XML Data Structures - Characteristics and Limitations

RJSunderman · ‎07-25-2018

In the blogJSON Data Structures - Working with Hierarchy and Multicardinality I wrote about how data can be organized in a JSON structure, how to recognize data hierarchy and cardinality from a GeoEvent Definition, and how to access data values given a hierarchical, multi-cardinal, data structure.

In this blog, we'll explore XML, another self-describing data format which -- like JSON -- has a specific syntax that organizes data using key/value pairs. XML is similar to JSON, but the two data formats are not interchangeable.

What does XML support that JSON does not?

One difference is that XML supports both attribute and element values whereas JSON really only supports key/value pairs. With JSON you generally expect data values will be associated with named fields. Consider the two examples below (credit: w3schools.com)

<person sex="female">
  <firstname>Anna</firstname>
  <lastname>Smith</lastname>
</person>‍‍‍‍‍‍‍‍‍‍‍‍‍‍‍‍‍‍‍‍

The XML in this first example above provides information on a person, "Anna". Her first and last name are provided as elements whereas her gender is provided as an attribute value.

<person>
  <sex>female</sex>
  <firstname>Anna</firstname>
  <lastname>Smith</lastname>
</person>‍‍‍‍‍‍‍‍‍‍‍‍‍‍‍‍‍‍‍‍‍‍‍‍‍

The XML in this second example above provides the same information, except now all of the data is provided using element values.
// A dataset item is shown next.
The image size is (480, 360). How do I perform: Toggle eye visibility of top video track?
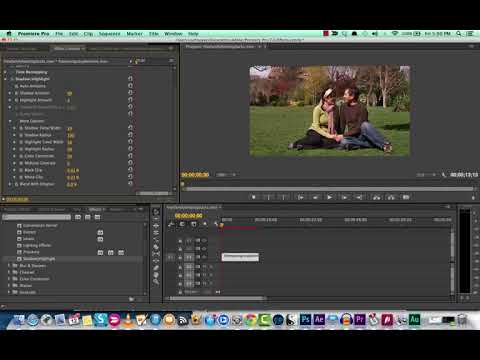pyautogui.click(x=204, y=240)
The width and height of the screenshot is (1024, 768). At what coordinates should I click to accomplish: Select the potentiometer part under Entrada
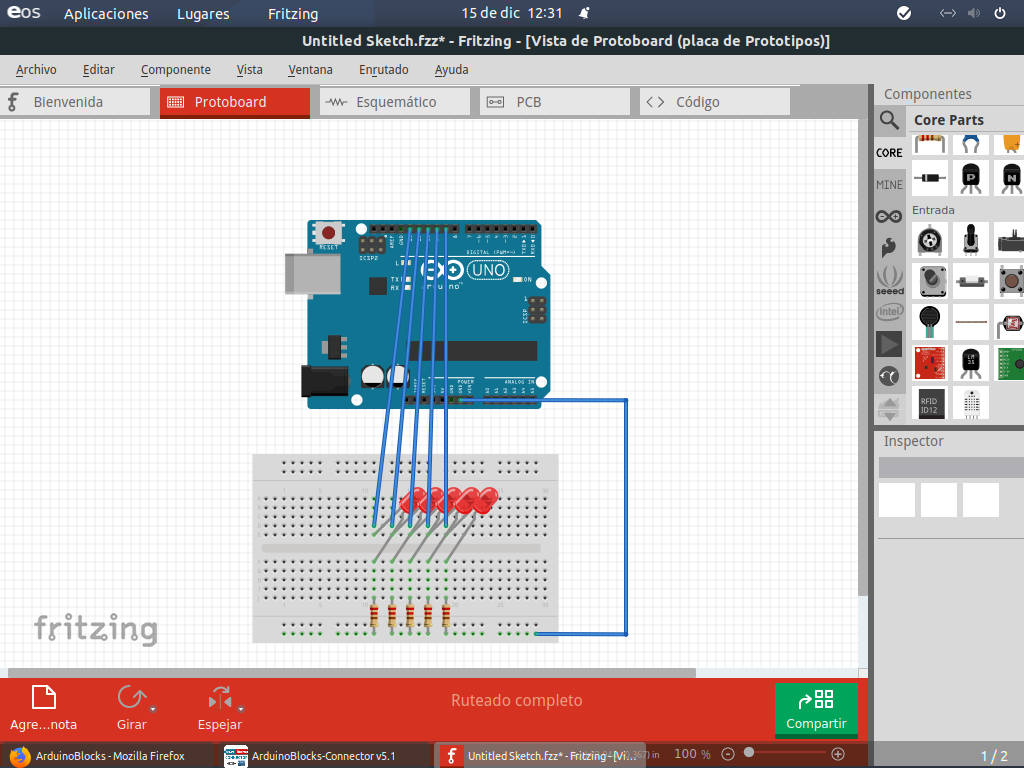pyautogui.click(x=970, y=240)
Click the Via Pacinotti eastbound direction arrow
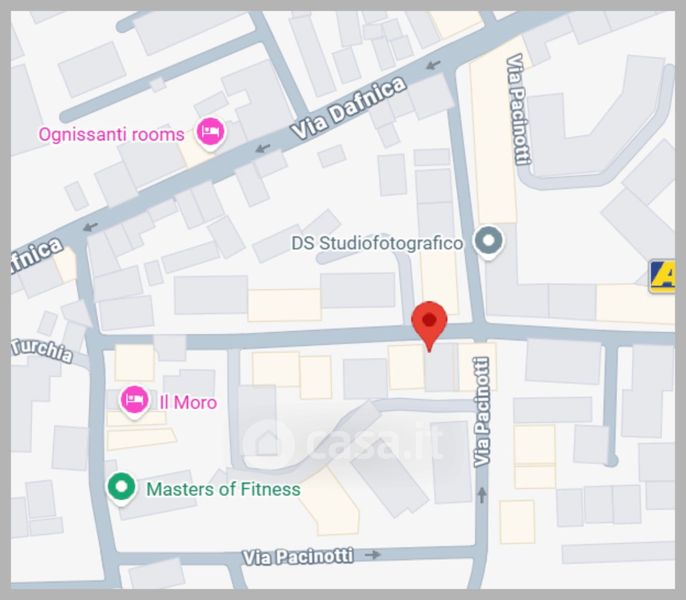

Both XML structures are valid, but if you have any influence with your data provider, it is probably better to avoid attribute values and instead use elements exclusively when ingesting XML data into GeoEvent Server. The inbound XML adapter can successfully translate XML which contains attribute values and node element values with some limitations we'll look at shortly.

Here's a little secret: GeoEvent Server does not actually handle XML data at all.

GeoEvent Server uses third party libraries to translate XML it receives to JSON. The JSON adapter is used interpret the data and create event records from the translated data. Because JSON does not support attribute values, all data values in an XML structure must be translated as elements. Consider the following illustration which shows how a block of XML data might be translated to JSON by GeoEvent Server:

XML vs. JSON

Notice the first line of the XML in the XML illustrated above/left. This declares the version and encoding being used which the libraries GeoEvent Server uses to translate the XML to JSON really like seeing as part of the XML data.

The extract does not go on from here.